● Task item
Your answer needs to include each line of the records in which the string "link" can be found.

● Available records

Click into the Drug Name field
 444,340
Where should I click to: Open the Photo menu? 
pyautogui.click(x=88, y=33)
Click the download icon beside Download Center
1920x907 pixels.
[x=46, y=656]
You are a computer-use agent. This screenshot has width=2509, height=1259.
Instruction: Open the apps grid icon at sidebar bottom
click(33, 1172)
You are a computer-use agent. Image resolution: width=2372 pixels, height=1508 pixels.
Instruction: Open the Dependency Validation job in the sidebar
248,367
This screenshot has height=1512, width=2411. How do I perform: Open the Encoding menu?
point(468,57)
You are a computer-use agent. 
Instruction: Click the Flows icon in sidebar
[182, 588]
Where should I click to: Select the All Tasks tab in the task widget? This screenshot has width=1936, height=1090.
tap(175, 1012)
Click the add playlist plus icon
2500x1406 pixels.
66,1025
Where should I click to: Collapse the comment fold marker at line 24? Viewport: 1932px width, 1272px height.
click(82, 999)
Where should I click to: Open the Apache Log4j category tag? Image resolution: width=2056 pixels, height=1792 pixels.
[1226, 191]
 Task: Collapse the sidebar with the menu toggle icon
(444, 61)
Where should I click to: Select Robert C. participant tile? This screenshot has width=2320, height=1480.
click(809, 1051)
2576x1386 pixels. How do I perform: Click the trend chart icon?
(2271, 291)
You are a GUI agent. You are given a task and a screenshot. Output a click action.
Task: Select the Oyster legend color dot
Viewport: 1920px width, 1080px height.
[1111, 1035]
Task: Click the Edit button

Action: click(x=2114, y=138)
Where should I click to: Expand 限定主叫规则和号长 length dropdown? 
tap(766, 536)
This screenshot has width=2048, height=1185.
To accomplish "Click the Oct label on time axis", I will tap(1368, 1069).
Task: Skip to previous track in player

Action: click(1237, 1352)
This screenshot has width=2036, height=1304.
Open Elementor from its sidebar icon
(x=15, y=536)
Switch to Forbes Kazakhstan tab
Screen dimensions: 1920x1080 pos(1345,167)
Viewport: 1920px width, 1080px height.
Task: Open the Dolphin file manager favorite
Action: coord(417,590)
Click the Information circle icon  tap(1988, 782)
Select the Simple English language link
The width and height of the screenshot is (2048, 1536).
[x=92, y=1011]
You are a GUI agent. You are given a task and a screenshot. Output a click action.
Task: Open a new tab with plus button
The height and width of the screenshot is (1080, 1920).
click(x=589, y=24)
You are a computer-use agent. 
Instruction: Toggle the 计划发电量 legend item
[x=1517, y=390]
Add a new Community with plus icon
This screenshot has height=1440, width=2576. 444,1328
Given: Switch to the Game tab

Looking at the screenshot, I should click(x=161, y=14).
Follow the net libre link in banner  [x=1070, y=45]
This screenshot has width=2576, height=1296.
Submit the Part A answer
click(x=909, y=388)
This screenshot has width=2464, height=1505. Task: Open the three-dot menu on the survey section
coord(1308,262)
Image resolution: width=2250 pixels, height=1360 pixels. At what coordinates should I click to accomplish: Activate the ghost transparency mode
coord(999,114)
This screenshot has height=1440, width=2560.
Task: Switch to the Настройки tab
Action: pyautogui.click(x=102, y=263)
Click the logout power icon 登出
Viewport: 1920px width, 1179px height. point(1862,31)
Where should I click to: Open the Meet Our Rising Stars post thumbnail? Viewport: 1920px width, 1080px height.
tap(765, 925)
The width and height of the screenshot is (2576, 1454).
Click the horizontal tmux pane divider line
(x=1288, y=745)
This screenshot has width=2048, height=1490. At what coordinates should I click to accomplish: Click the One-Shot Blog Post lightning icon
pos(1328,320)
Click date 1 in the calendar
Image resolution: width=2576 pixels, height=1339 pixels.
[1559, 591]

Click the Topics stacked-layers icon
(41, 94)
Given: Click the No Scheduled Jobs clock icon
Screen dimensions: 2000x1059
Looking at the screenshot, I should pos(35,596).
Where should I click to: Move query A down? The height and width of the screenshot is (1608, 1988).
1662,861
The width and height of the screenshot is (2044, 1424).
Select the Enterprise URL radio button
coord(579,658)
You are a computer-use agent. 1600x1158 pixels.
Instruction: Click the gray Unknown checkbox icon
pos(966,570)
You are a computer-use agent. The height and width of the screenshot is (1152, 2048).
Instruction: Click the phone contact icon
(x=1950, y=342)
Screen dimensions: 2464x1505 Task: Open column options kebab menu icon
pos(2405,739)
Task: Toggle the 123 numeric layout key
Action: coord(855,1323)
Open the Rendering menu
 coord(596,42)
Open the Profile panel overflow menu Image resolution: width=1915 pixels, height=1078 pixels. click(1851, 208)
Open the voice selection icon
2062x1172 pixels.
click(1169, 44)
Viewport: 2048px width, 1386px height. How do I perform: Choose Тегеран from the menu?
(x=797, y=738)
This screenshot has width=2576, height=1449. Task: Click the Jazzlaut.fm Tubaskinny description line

● Solution to this exercise
Select the Simple English language link
Follow the net libre link in banner  [x=1070, y=45]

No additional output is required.